Australian coloratura soprano

Jessica Pratt (born 20 June 1979) is an English-born Australian operatic coloratura soprano. Trained in Italy, Pratt is most recognised for her portrayal of Lucia in Donizetti's Lucia di Lammermoor, which she has performed over 100 times worldwide.

== Early life ==
Pratt was born in Bristol on 20 June 1979. She has lived in Australia since 1991. As a child, she was taught how to sing by her father Philip Pratt (1954-2025), a tenor singer and director of music at Trinity Grammar School in Sydney. She began studying the trumpet for ten years before concentrating her studies on singing. In 2003, she won the Australian Singing Competition, which brought her to Europe, and she was subsequently invited by Gianluigi Gelmetti to continue her studies at the Rome Opera. While in Rome, she also studied under Renata Scotto at the Accademia Nazionale di Santa Cecilia, finally moving to Milan in 2006 to complete her studies with Lella Cuberli.

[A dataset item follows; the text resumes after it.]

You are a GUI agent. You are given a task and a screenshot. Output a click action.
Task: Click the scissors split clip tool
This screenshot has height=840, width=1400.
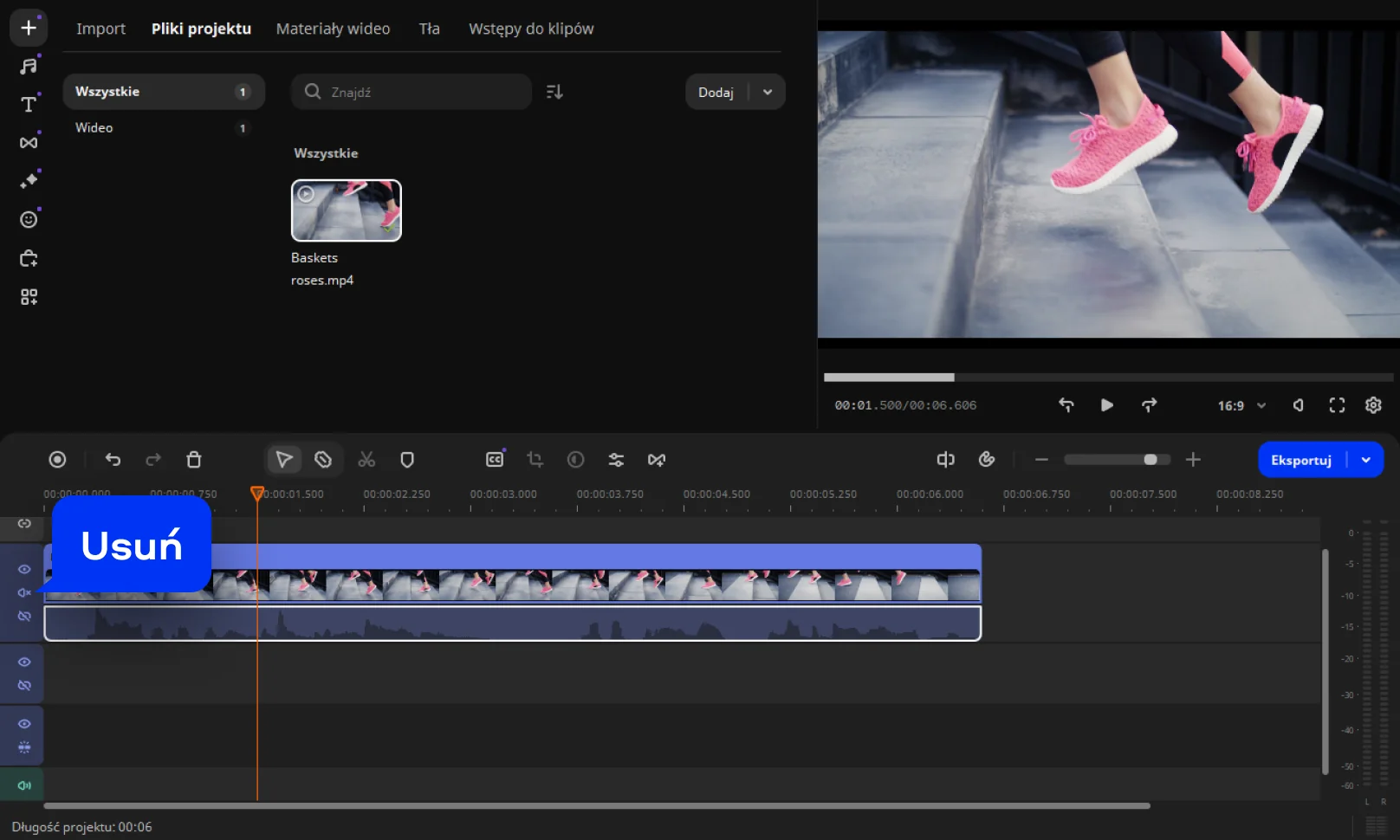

She made it to final 40 out of 2000 selected for a place in the 2000 finals of Placido Domingo’s competition Operalia at Paris. Pratt received numerous scholarships to study internationally and has attended course at the Bel Canto School at Florence.

== Career ==
During the early years of her career, she performed in many smaller venues, examples being her Lucia in several Italian houses, including those in Pavia and Cremona (October 2007), then Zürich Opera House in late 2008, Florence in early 2009, and in Geneva in March 2010. Other roles taken up during these years included Desdemona in Verdi's Otello in July 2008, and Gilda in Rigoletto in Como one year later. She appeared as Amina in Bellini's La sonnambula in Como, St. Gallen, Pavia, and Cremona in October/November 2010, followed by a run of Elvira in Doizetti's I puritani in four smaller Italian houses in October 2010/11.

Pratt has also performed in international opera theatres and festivals including La Scala where she first sang in Donizetti's Le convenienze ed inconvenienze teatrali in 2011. Performances elsewhere have included those at the Teatro San Carlo (Lucia in 2011), the Rossini Opera Festival in Pesaro, Maggio Musicale Fiorentino, the Teatro La Fenice (with a Lucia in May/June 2011 and some performances as Elvira in May 2012), as well as the Vienna State Opera. Other European venues include the Deutsche Oper Berlin and the Royal Opera House, Covent Garden, (as Mozart's Queen of the Night) in February 2011 under Colin Davis.

In 2012 she appeared in the international television broadcast of the New Year's Day concert at Teatro La Fenice in Venice.

She has collaborated with conductors such as Daniel Oren, Kent Nagano, Ralf Weikart, Donato Renzetti, Vladimir Ashkenazy, Wayne Marshall, Christian Thielemann, David Parry and Nello Santi.

In May 2013 Pratt received the Italian award, La Siola d'Oro, for coloratura sopranos in honour of Italian soprano Lina Pagliughi (1907–1980).

Performances in 2014 included Lucia at La Scala (February) followed by the same role in Amsterdam, Violetta in Verdi's La traviata in Melbourne in May, and Donna Anna in Mozart's Don Giovanni at La Fenice. 2015 brought a return to the role of Lucia for the Festival Internacional de Opera Alejandro Granda in Lima, Peru. At the opera houses of Rome and Florence, her role debut as Semiramide in Marseille and later in Washington DC, her debut at the Arena di Verona as Rosina in Rossini's Il barbiere di Siviglia and her role debut as Amenaide in Tancredi in Lausanne, among others.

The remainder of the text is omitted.